Troubleshooting

This page contains troubleshooting tips to help find out the reason of issues.

Slurmrestd

Test Slurm slurmrestd API is properly responding on Unix socket with this command:

$ curl --silent --unix-socket /run/slurmrestd/slurmrestd.socket http://slurm/slurm/v0.0.40/diag | \
  jq '.statistics | with_entries(select(.key | startswith("jobs")))'
{
  "jobs_submitted": 385,
  "jobs_started": 407,
  "jobs_completed": 411,
  "jobs_canceled": 0,
  "jobs_failed": 0,
  "jobs_pending": 0,
  "jobs_running": 0
}

This command should print JSON output with current jobs statistics on the cluster.

Test Slurm accounting on in REST API with this command:

$ curl --silent --unix-socket /run/slurmrestd/slurmrestd.socket http://slurm/slurmdb/v0.0.40/config | \
  jq .clusters[].nodes
"cn[1-4]"

This command should print the set of compute nodes in the cluster.
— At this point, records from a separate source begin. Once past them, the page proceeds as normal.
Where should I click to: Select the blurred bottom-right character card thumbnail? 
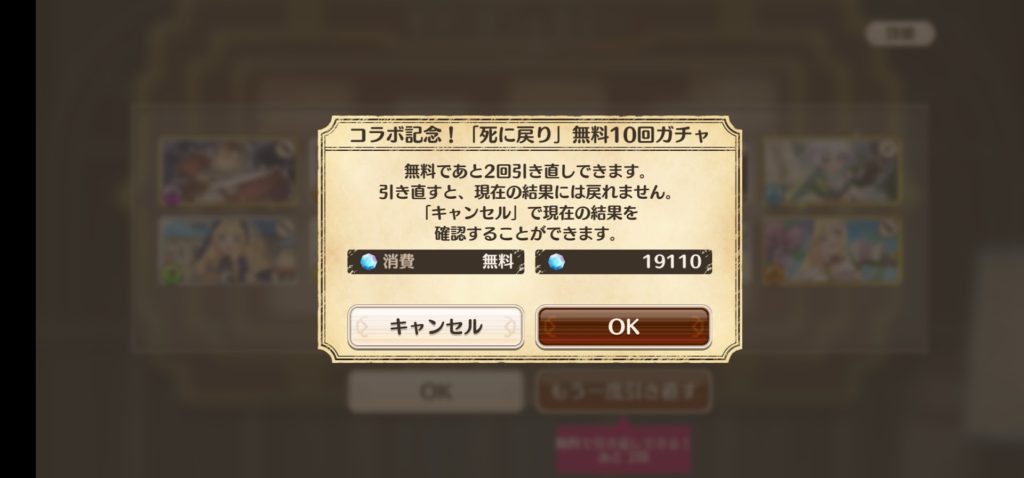click(831, 251)
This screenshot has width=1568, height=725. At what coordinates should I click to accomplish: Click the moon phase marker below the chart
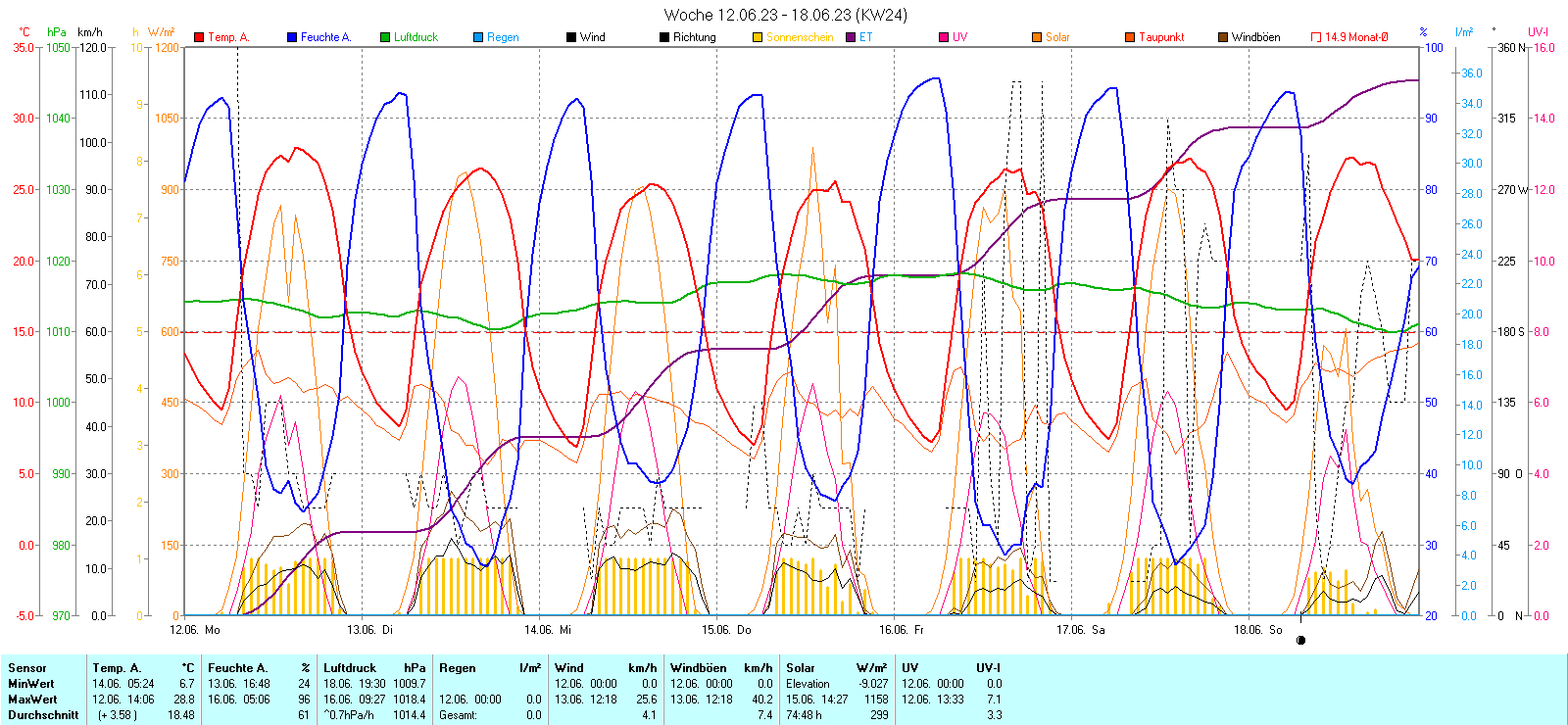coord(1301,641)
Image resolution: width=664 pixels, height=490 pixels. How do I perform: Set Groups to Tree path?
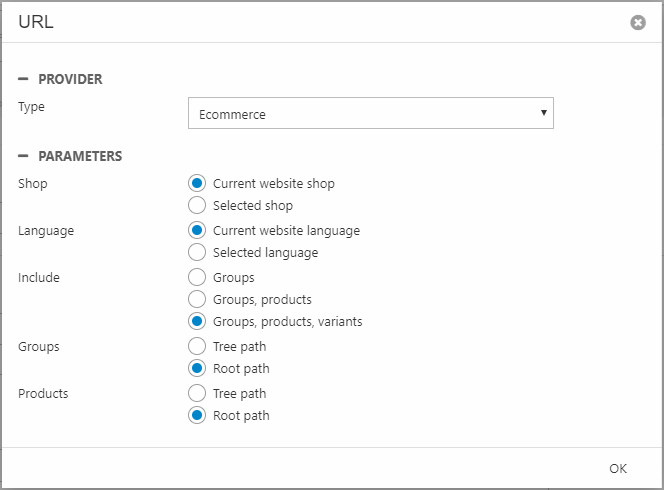(197, 347)
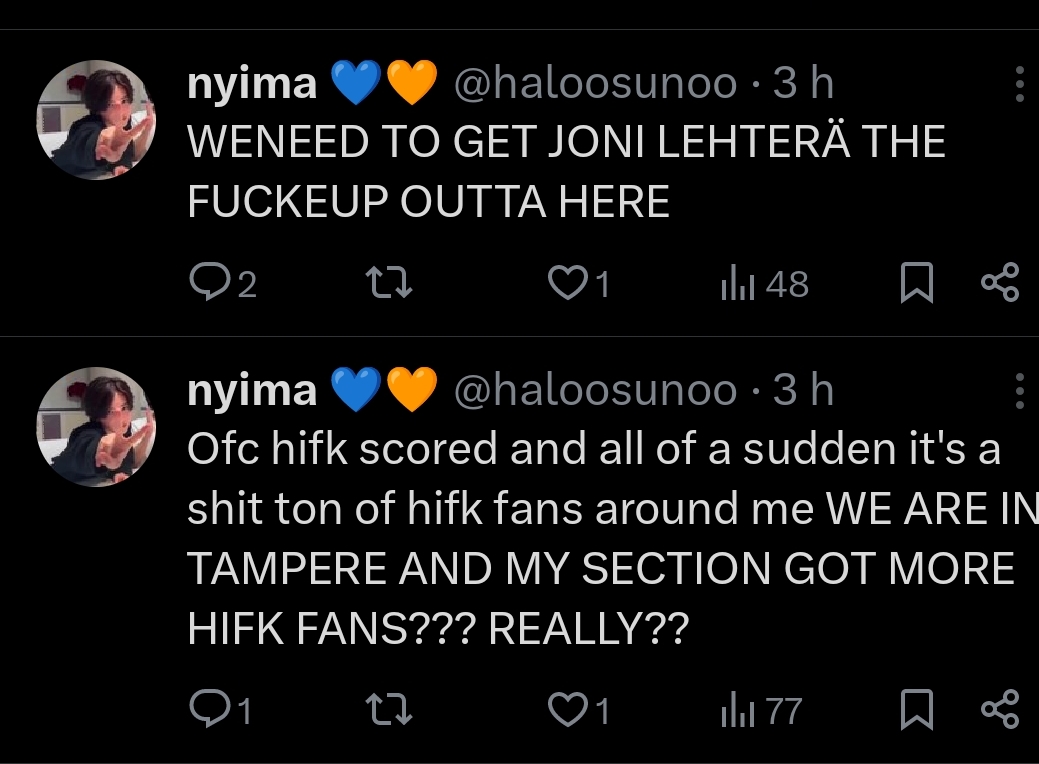Like the Joni Lehterä tweet
The width and height of the screenshot is (1039, 764).
click(567, 284)
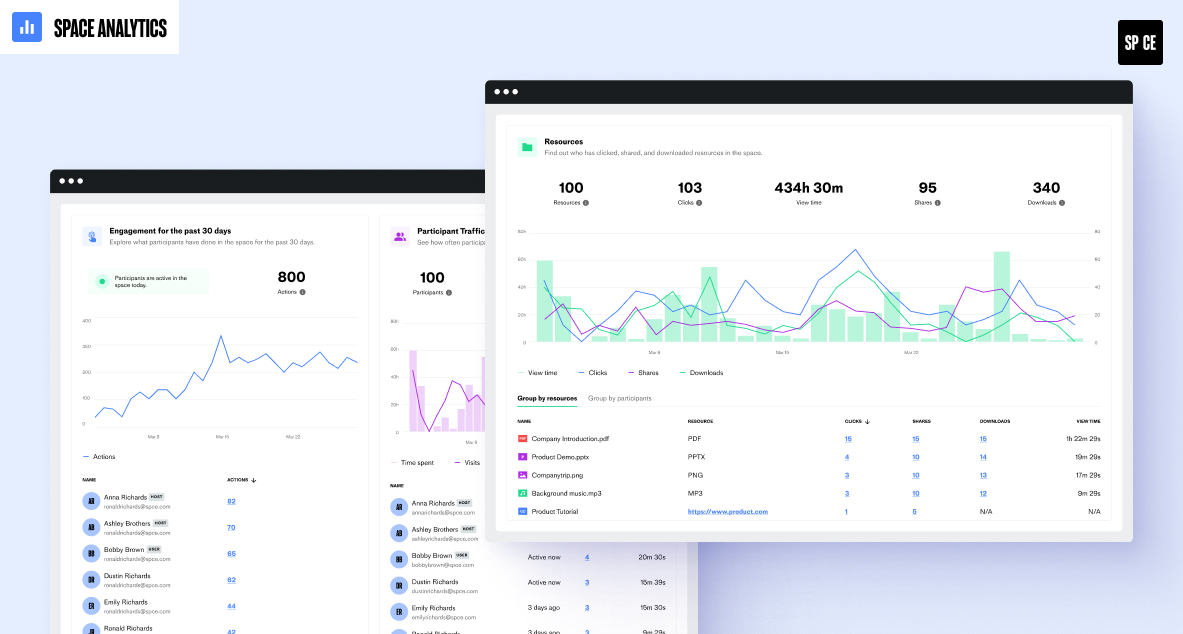Open the https://www.product.com link
This screenshot has width=1183, height=634.
727,511
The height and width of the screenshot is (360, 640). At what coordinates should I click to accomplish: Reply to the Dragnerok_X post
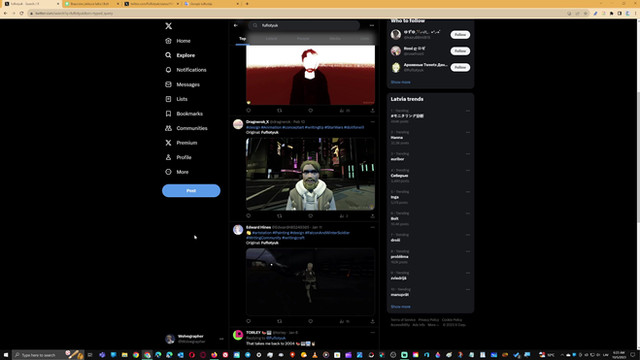[x=249, y=216]

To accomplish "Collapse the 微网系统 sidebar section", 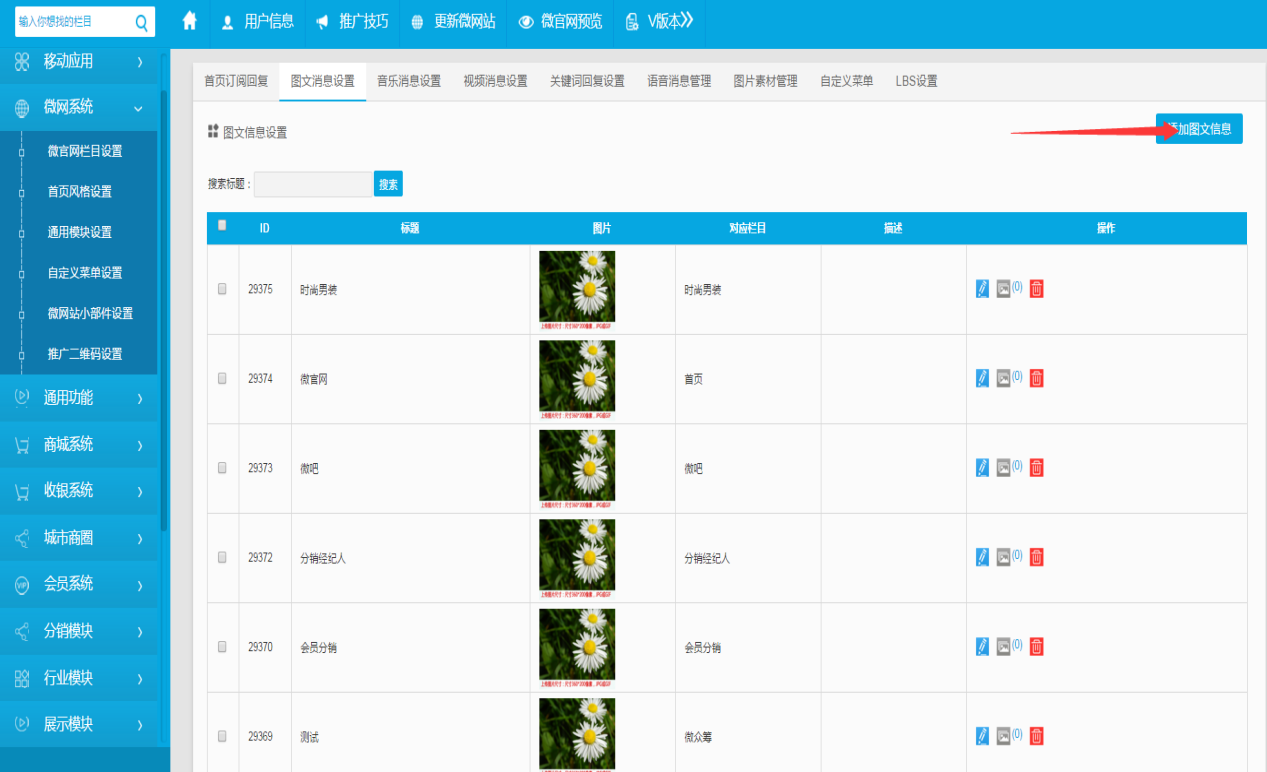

Logs of slurmrestd are available with this command:

# journalctl --unit slurmrestd.service

Informational and debug messages can be filtered out to see only the errors with this command:

# journalctl --priority=notice --unit slurmrestd.service

Native Services

This section provides instructions to troubleshoot Slurm-web when running with native services (ie. slurm-web-gateway.service and slurm-web-agent.service).

Test Slurm-web gateway API is available with this command:

$ curl http://localhost:5012/api/version
Slurm-web gateway v4.0.0

Test Slurm-web agent API is available with this command:

$ curl http://localhost:5013/version
Slurm-web agent v4.0.0

Logs of native services are available with these commands:

# journalctl --unit slurm-web-agent.service
# journalctl --unit slurm-web-gateway.service

WSGI Services

This section provides instructions to troubleshoot Slurm-web when running as WSGI applications on production HTTP servers.

Test Slurm-web gateway API is available with this command:

$ curl http://localhost/api/version
Slurm-web gateway v4.0.0

Test Slurm-web agent API is available with this command:

$ curl http://localhost/agent/version
Slurm-web agent v4.0.0

Logs of uWSGI services are available with these commands:

# journalctl --unit slurm-web-agent-uwsgi.service
# journalctl --unit slurm-web-gateway-uwsgi.service

Check for possible errors logs of HTTP servers:

Nginx

In file /var/log/nginx/error.log

Apache2
  • On Debian/Ubuntu: In file /var/log/apache2/error.log

  • On RHEL (and compatible) and Fedora: /var/log/httpd/error_log

Caddy

Run this command:

# journalctl --unit caddy.service

LDAP Settings

The command slurm-web-ldap-check is automatically installed with Slurm-web gateway component. This is a utility to validate LDAP settings in gateway configuration file.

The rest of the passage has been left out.